Your task | Beginning with the line containing "You are a computer-use agent. The", write out each line exactly through the end of the listing, and skip all pictures.

Records for the exercise |
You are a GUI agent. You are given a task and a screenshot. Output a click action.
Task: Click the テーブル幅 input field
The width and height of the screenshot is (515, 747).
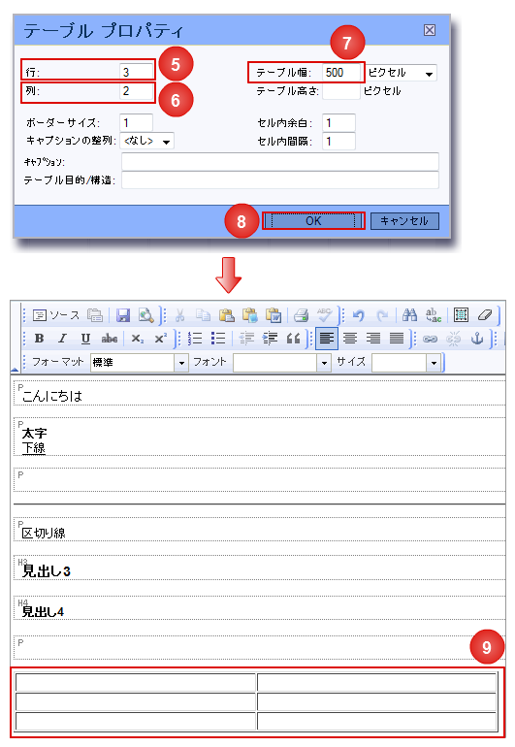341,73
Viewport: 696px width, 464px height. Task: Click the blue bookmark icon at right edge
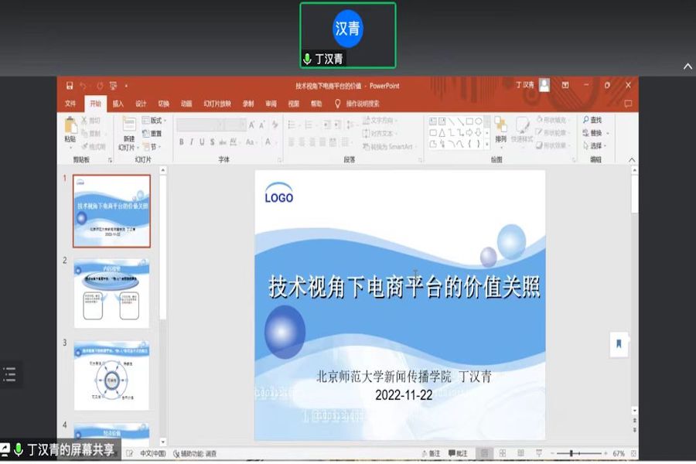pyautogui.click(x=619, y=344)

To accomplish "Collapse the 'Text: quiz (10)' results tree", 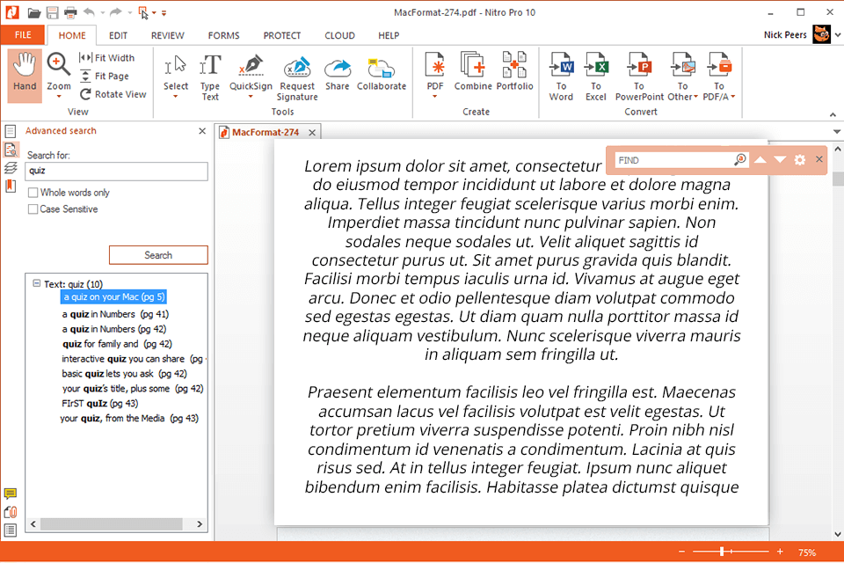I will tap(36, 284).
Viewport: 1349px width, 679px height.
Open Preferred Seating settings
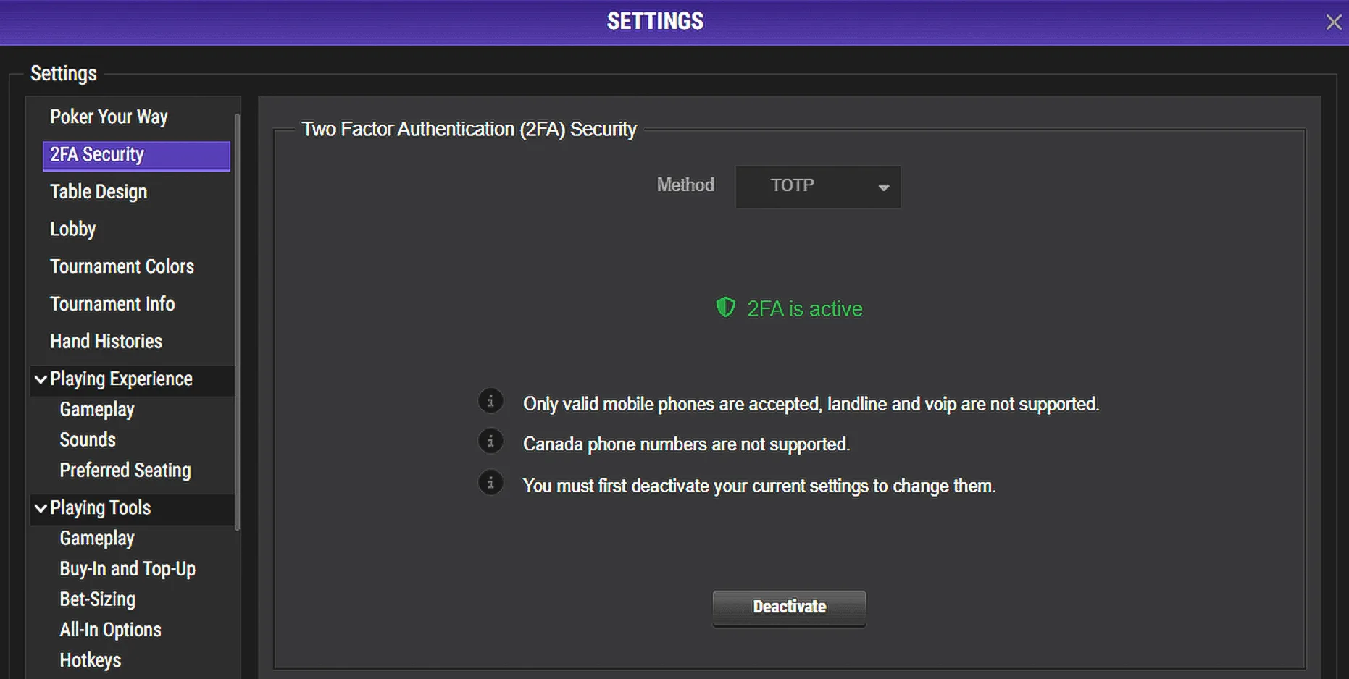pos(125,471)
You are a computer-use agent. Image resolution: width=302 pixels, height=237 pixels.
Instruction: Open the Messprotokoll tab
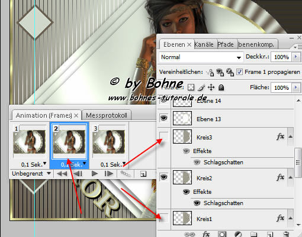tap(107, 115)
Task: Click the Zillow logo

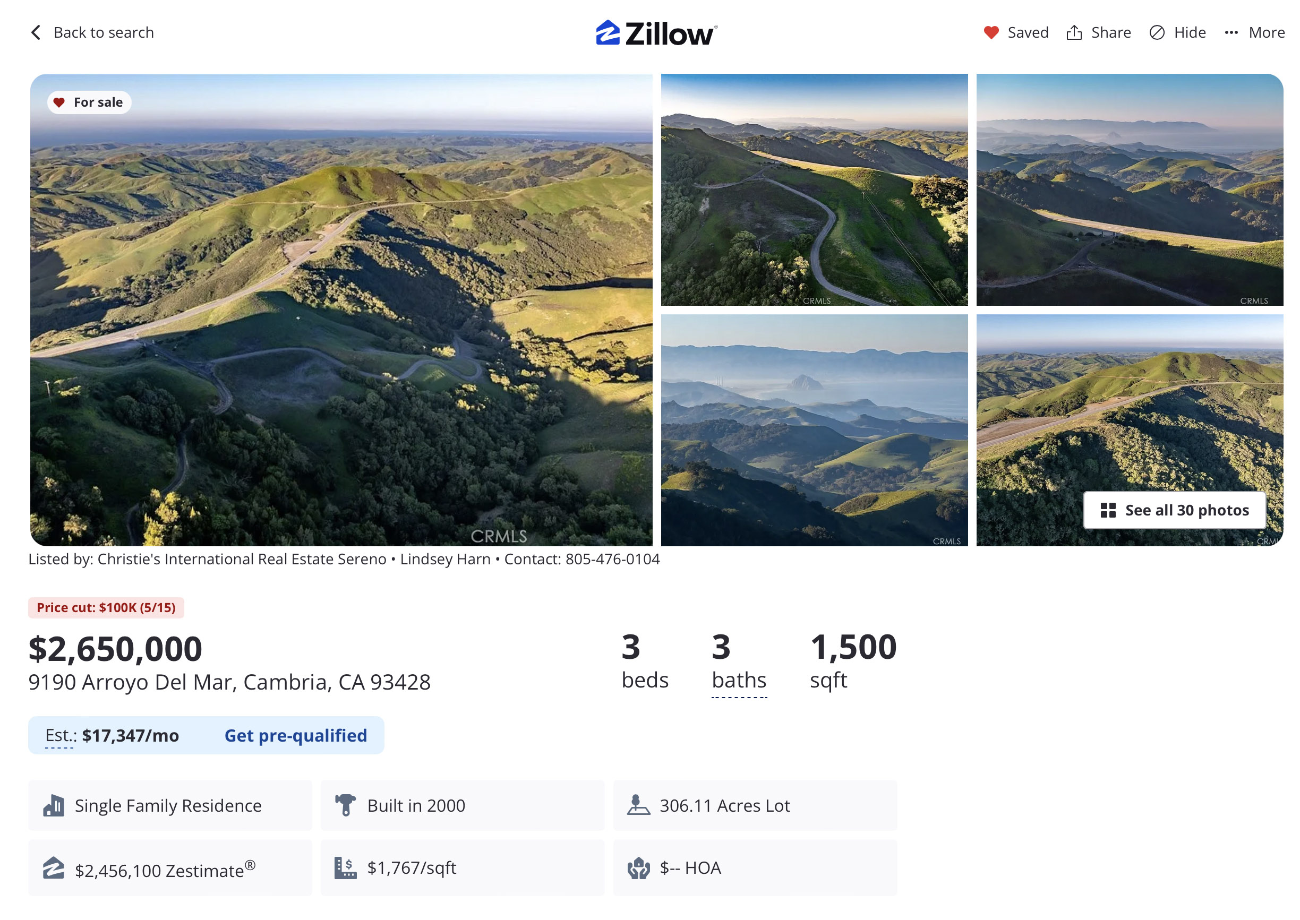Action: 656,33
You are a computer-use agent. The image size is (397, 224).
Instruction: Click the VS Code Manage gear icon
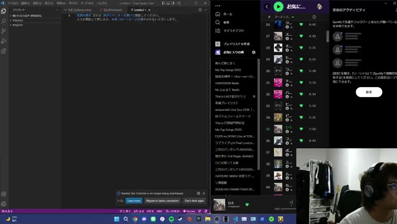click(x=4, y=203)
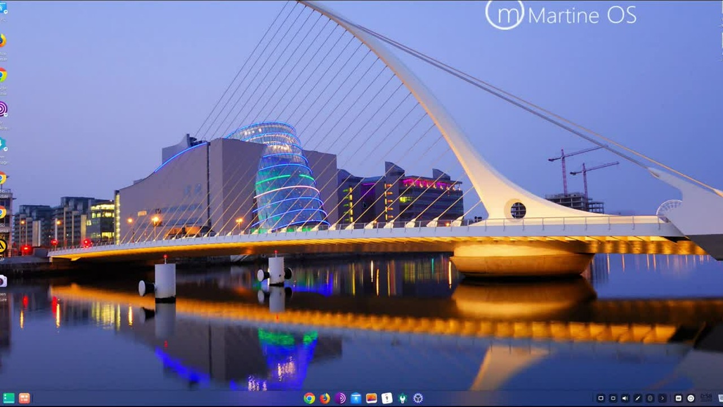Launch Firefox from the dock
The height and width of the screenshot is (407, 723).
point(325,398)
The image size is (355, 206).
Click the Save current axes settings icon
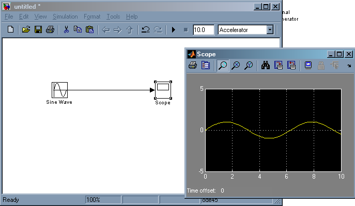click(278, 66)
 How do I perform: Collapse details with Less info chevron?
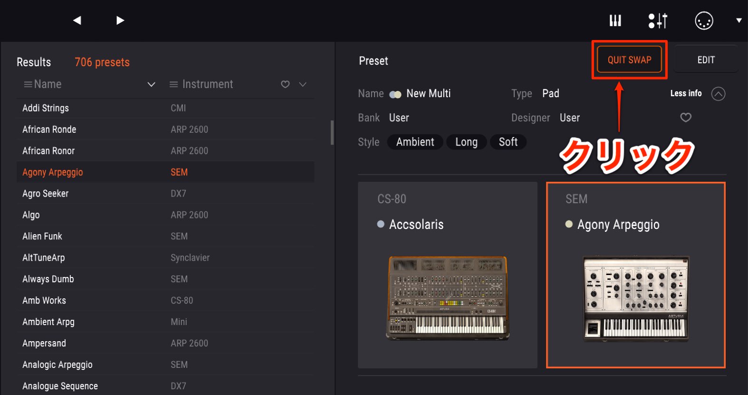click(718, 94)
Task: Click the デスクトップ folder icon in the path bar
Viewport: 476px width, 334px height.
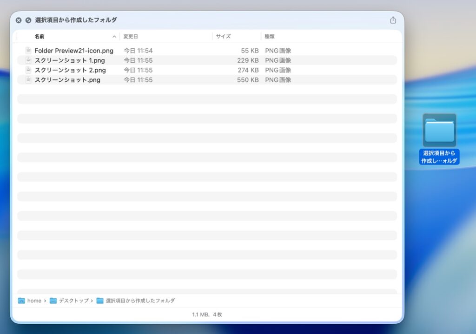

Response to the exercise |
You are a computer-use agent. The image size is (397, 224).
Instruction: Click the VS Code Manage gear icon
click(x=4, y=203)
Launch Firefox from the dock
The height and width of the screenshot is (407, 723).
point(325,398)
The image size is (355, 206).
Click the Save current axes settings icon
click(278, 66)
 How do I perform: Collapse details with Less info chevron?
click(718, 94)
Task: Click the デスクトップ folder icon in the path bar
Viewport: 476px width, 334px height.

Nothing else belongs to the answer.